Combination Therapy for Salvaging a Failing Experimental Skin Flap

Darsit K. Shah, Wen X. Zhang, Douglas L. Forman, Arvind Prabhat, Mark L. Urken, Hubert Weinberg
  • Department of Otolaryngology, Head and Neck Surgery, and Division of Plastic Surgery, Department of Surgery, The Mount Sinai Medical Center, New York, New York
Further Information

Publication History

Accepted for publication 1996

Publication Date:
08 March 2008 (online)

ABSTRACT

The failing free flap remains a major problem for the reconstructive surgeon. Many and varied phar-macologic agents have been utilized to reverse the effects of ischemia in these flaps. Treatments have been aimed at inhibiting presumed causative factors in the no-reflow phenomenon. Therapy has generally been single in nature and designed to affect only one of these presumed factors. In this study, several phar-macologic agents were utilized individually or in combination therapy as postischemic washouts, in an effort to attack the multiple causative factors in the no-reflow phenomenon and to improve flap survival in a rat abdominal skin flap model. The treatment agents included lactated Ringer's, superoxide dismutase, and urokinase, with each used independently as a postischemic perfusion washout. Combination therapy utilized an initial postischemic perfusion with urokinase, followed by a second perfusion washout with superoxide dismutase. After 18 hr of primary ischemia, there was increased flap survival in the animals undergoing perfusion washout with either superoxide dismutase alone or with combined urokinase and superoxide dismutase washouts, compared to all other treatments (p < 0.001).
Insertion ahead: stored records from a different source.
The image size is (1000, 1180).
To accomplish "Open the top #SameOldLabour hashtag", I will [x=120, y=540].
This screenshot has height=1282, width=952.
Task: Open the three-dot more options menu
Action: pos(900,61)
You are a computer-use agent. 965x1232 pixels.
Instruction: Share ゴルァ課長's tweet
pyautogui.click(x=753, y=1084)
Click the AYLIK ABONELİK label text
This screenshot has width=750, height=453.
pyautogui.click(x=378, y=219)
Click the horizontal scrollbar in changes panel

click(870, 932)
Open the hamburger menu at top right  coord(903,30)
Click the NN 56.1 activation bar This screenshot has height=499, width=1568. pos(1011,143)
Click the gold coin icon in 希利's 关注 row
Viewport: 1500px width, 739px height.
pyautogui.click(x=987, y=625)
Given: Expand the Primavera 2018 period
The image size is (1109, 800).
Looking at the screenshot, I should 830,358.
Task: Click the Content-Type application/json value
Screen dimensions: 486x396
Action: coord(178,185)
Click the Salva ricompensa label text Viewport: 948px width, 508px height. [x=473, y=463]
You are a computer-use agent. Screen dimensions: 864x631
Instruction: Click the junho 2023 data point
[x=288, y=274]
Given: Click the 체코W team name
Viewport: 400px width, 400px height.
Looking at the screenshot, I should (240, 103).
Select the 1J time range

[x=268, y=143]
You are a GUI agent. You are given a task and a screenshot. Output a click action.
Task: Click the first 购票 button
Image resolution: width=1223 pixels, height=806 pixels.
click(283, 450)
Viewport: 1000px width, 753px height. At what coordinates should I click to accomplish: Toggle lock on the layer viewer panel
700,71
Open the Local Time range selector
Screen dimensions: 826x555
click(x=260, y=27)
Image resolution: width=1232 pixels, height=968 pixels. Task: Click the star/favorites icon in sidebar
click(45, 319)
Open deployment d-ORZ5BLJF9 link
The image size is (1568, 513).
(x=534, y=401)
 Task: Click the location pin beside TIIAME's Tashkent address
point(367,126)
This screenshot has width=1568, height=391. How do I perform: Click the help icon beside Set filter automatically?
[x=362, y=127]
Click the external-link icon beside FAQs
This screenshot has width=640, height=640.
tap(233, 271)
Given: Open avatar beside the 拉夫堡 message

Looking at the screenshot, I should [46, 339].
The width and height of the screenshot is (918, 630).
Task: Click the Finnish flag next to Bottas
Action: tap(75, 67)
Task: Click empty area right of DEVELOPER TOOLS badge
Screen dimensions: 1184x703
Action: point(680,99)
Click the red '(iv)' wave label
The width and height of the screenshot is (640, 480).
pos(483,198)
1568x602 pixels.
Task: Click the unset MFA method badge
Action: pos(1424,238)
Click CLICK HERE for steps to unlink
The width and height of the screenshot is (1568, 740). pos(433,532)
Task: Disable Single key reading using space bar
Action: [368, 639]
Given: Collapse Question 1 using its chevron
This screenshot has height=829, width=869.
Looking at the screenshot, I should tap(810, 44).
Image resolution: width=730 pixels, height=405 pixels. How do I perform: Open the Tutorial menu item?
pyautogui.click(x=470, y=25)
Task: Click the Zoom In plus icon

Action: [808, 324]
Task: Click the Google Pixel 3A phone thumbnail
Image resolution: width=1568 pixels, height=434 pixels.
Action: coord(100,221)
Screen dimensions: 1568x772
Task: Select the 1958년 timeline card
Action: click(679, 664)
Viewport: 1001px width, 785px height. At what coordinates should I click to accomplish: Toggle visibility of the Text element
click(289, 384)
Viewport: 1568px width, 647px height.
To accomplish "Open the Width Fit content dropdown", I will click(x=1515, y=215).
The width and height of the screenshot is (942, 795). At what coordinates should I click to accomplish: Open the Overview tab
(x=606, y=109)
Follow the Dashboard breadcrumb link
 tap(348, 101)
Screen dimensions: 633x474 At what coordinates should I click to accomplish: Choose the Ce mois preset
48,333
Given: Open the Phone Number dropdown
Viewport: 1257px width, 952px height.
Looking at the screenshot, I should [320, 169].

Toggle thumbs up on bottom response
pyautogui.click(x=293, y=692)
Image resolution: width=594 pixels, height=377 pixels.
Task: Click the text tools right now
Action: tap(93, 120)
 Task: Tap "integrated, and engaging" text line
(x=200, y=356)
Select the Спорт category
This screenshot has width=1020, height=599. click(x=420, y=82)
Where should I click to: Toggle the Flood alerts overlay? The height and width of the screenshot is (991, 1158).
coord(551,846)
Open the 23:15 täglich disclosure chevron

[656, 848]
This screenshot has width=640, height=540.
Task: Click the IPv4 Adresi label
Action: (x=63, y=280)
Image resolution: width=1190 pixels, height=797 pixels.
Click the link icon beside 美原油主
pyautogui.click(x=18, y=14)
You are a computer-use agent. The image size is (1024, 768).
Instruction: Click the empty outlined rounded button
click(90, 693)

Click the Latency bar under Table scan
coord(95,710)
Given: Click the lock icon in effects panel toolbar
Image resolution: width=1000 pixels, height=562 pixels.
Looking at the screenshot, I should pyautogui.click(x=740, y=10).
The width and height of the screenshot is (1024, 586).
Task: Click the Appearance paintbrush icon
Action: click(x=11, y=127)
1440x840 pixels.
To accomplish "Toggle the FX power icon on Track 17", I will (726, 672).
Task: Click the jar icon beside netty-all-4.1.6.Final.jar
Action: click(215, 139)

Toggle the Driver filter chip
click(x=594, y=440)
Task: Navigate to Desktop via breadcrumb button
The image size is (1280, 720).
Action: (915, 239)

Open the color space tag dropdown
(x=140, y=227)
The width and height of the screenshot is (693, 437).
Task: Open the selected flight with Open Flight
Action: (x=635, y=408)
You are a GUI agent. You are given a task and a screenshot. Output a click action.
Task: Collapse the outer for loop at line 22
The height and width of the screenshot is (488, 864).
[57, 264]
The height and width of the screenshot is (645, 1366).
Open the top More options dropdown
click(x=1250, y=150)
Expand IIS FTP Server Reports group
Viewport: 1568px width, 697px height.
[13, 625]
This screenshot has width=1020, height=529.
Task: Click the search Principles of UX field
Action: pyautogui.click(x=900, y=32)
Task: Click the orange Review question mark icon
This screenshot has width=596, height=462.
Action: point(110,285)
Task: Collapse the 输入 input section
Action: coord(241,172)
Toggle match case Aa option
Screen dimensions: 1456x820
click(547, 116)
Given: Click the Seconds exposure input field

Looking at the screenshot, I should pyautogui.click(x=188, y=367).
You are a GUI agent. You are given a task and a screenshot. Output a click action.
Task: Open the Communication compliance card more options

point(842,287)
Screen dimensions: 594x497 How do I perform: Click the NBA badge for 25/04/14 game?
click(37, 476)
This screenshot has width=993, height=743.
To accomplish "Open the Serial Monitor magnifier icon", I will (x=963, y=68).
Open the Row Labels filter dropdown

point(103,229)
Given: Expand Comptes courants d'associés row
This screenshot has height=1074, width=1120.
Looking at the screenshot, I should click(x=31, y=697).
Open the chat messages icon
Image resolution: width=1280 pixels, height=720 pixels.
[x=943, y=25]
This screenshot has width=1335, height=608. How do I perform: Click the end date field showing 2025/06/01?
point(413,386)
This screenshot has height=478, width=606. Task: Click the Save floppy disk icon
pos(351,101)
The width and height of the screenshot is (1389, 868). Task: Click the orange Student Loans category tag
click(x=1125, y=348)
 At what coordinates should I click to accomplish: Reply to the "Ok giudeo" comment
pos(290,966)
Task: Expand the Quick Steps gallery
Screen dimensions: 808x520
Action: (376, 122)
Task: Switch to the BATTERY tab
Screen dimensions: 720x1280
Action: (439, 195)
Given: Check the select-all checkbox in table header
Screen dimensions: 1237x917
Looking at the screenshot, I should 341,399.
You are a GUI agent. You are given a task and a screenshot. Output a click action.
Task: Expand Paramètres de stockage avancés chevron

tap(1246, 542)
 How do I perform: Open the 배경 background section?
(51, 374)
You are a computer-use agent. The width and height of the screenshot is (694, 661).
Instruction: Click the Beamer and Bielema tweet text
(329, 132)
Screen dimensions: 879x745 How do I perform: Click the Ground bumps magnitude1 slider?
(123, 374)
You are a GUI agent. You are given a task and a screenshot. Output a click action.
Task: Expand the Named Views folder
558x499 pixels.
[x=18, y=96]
It was found that flaps undergoing combined urokinase and superoxide dismutase postischemic perfusion washouts demonstrated significantly improved survival after 20 hr of primary ischemia, compared to all other therapies (p < 0.05). By demonstrating improved survival when a thrombolytic agent is used in conjunction with an oxygen free radical scavenger, these findings may have implications in the treatment of clinically failing free flaps.